In any case, from about the end of my sophomore year, I started reading Céline every day, making reference cards as I read. When some of my seniors in graduate school found out about this, one flung at me some words laced with toxic implications: “You say ‘Céline.’ … An innocent princess reading Céline, huh? … feigning the villain. When did Céline turn into a cute hobbyhorse?” My sheepish reply on such occasions: “I'm not really reading him. I'm a cat lover, and I'm thinking of making a list of quotations of what this writer said about cats.”

From the very start, though, I had made up my mind as to how I would approach Céline. I would try to understand him through the children he calls
nos petite cretins, our little idiots
, the children who live under dire circumstances but who live life for all it is worth. And fortunately, I was allowed to participate in the university's volunteer program for handicapped children. I haven't written in “Diary as Home,” let alone
talked to my family, about the friends I made there, for their privacy is a complex matter. And I intend to live by this ethic, always. But it's through my encounters with handicapped children and their parents—not only with members of the group I belong to, but with people at other colleges as well—that I have been able to somehow re-create my inhibited character, one that's led me to wish always to live like someone who isn't there. … With the experience I have gained through working with this group—and I've got Eeyore, too, of course—I think I have some idea of what it takes to enter the world of children with handicaps.

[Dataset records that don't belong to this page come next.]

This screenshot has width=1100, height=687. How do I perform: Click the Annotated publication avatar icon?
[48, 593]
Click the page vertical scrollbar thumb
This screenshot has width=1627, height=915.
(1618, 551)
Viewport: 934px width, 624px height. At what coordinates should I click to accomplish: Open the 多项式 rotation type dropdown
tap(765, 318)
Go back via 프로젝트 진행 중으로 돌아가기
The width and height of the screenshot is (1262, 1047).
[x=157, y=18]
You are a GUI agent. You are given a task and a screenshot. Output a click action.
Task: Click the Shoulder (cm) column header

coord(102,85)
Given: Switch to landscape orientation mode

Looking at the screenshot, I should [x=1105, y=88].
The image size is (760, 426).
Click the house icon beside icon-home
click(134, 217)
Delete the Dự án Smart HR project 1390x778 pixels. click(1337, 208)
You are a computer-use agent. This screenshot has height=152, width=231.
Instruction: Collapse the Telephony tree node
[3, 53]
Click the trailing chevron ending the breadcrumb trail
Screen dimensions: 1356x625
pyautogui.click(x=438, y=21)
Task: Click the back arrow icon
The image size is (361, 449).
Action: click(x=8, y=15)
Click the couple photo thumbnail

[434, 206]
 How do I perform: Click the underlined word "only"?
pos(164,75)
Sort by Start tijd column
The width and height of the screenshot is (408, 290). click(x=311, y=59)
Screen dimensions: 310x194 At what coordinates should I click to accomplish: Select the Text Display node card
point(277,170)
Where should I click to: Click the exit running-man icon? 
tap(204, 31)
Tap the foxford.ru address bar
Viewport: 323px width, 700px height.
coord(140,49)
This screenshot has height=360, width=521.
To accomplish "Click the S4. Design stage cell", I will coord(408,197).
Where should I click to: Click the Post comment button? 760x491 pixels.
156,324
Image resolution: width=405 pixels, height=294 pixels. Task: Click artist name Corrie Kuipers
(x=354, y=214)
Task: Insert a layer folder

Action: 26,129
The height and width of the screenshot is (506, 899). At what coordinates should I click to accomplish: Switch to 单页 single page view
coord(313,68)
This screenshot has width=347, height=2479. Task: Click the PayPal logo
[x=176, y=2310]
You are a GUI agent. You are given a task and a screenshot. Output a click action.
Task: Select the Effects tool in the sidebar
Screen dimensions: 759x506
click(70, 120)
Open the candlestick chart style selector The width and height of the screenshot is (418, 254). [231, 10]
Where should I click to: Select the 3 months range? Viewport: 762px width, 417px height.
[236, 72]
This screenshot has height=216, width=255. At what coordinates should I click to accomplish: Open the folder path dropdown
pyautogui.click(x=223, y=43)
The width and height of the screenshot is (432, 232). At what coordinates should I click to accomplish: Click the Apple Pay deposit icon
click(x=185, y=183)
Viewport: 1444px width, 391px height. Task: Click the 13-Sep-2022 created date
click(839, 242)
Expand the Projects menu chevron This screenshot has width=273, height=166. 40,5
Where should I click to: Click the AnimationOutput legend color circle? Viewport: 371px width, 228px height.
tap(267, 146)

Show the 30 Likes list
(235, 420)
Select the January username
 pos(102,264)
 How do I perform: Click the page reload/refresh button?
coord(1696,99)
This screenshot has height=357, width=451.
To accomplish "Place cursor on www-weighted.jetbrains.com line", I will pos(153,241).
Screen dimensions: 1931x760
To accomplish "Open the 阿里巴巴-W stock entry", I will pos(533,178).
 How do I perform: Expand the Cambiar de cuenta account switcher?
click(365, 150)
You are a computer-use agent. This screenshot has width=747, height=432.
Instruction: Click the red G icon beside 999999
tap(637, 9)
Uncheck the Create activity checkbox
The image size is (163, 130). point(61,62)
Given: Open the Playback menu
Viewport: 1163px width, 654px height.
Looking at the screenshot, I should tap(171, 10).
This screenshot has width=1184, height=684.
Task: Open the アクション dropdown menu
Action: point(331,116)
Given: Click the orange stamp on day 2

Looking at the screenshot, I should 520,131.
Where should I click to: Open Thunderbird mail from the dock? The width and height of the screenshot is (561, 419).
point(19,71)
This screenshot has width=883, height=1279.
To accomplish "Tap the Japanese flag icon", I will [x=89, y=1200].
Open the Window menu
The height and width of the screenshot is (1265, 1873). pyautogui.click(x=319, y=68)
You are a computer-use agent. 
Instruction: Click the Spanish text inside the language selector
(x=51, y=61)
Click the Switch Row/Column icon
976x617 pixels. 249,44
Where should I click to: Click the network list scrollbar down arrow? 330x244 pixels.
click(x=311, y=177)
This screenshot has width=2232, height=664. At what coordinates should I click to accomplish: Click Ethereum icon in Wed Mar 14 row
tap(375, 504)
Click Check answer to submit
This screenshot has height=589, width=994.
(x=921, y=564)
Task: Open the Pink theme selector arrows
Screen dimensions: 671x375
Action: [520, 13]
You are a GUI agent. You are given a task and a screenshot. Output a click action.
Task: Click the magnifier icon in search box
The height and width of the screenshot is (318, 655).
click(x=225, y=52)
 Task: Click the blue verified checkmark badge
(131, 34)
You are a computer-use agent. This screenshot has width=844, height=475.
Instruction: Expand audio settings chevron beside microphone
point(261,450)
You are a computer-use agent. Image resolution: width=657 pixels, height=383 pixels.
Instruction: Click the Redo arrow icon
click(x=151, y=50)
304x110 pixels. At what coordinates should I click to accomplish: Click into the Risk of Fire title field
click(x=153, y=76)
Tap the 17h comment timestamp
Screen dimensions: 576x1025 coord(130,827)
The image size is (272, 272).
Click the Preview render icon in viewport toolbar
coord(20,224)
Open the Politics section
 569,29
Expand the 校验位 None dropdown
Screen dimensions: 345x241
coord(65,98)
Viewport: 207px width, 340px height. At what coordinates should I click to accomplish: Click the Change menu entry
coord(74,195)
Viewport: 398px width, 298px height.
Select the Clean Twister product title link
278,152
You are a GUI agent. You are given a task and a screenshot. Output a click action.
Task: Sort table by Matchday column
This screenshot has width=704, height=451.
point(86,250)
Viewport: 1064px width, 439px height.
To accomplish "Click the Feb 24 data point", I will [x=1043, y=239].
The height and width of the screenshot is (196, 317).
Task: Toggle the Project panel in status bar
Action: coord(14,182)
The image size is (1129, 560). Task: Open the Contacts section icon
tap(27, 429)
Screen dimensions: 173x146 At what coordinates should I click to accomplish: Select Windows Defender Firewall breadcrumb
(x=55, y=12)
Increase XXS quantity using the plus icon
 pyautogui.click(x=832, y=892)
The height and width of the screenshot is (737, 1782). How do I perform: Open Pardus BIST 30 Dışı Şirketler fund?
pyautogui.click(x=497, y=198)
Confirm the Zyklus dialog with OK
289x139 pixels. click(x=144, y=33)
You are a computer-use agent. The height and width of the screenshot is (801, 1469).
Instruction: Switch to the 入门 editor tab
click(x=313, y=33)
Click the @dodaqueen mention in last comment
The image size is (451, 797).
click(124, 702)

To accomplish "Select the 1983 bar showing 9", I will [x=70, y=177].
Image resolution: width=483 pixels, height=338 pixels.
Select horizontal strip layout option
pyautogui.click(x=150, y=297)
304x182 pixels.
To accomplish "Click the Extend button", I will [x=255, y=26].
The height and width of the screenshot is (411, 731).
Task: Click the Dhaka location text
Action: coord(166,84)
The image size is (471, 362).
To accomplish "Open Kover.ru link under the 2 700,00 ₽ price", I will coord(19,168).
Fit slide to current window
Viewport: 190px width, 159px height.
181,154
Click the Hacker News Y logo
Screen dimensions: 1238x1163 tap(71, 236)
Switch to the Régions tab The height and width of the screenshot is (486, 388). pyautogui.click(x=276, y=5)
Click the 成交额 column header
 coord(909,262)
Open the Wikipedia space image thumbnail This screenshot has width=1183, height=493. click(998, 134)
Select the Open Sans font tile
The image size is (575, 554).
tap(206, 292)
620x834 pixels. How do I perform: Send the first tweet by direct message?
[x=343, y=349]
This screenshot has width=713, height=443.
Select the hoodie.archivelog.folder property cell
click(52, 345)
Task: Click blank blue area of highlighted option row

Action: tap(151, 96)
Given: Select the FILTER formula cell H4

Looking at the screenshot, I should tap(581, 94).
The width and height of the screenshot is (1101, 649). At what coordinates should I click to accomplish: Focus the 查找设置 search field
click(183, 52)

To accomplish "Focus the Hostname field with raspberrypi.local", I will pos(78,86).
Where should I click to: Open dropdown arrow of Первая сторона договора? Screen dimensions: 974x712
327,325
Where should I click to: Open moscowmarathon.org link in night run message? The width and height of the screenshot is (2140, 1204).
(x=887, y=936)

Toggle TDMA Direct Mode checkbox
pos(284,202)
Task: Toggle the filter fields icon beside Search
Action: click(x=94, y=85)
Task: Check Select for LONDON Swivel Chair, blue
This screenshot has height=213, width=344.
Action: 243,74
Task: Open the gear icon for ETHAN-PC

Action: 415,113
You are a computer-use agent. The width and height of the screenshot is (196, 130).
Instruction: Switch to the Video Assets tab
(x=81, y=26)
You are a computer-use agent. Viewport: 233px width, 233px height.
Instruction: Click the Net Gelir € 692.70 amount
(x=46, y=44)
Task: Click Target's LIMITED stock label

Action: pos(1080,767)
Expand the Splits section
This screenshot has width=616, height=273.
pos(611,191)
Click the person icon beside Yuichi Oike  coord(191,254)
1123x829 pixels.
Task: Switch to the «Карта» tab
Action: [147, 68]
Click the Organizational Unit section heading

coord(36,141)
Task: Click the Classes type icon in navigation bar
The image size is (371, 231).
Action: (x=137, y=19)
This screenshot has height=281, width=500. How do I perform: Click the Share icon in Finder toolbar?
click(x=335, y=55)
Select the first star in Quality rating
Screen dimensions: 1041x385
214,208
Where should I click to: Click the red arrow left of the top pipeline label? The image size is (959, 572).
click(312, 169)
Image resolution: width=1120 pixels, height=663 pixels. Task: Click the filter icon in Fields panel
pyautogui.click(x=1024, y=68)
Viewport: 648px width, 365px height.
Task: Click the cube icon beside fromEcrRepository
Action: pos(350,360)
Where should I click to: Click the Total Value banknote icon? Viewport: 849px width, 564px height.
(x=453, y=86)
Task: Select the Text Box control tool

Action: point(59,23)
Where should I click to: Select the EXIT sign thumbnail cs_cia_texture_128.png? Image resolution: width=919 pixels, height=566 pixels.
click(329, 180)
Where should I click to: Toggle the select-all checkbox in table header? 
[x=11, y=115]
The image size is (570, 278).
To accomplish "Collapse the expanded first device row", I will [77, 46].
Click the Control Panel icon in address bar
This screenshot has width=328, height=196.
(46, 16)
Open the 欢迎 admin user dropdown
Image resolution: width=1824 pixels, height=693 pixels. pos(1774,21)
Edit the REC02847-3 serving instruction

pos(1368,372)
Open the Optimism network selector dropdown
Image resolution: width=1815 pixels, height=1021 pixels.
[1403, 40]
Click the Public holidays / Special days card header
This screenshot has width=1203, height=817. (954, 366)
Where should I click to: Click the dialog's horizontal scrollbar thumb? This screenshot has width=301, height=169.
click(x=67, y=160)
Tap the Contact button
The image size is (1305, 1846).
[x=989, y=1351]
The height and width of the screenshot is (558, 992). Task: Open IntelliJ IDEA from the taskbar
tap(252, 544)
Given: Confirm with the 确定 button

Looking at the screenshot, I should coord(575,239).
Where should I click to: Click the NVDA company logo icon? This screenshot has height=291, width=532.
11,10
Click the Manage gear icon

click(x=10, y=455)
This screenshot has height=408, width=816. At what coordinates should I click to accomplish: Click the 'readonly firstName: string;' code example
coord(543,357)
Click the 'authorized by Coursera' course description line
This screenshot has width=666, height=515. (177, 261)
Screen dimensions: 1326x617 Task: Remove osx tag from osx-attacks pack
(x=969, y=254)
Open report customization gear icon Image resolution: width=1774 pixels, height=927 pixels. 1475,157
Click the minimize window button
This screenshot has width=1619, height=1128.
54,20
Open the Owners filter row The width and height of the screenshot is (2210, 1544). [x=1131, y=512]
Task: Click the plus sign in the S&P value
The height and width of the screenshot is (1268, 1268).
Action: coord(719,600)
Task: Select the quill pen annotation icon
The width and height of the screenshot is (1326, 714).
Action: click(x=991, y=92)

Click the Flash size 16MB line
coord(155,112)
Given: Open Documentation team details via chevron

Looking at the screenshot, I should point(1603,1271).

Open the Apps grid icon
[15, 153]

Nevertheless, every time I reread the various episodes where Céline vividly portrays
our little idiots
, I always discover, to my amazement, freshly bizarre expressions. For I find truly villain-feigning exaggerations, not so much in the way he addresses the children as in the way he expresses his attendance on them. On the other hand, though my fellow able-bodied countrymen may not express it in words, experience has taught me that they sometimes take a startlingly vicious attitude toward handicapped children, as on the stairs at a railway station, when a child with a handicap desperately reaches out for a helping hand—though granted this may be a situation that reflexively brings out the bigot in them. I believe Céline, in contrast, was a person to whom this sort of meanness, at least, was never to his liking.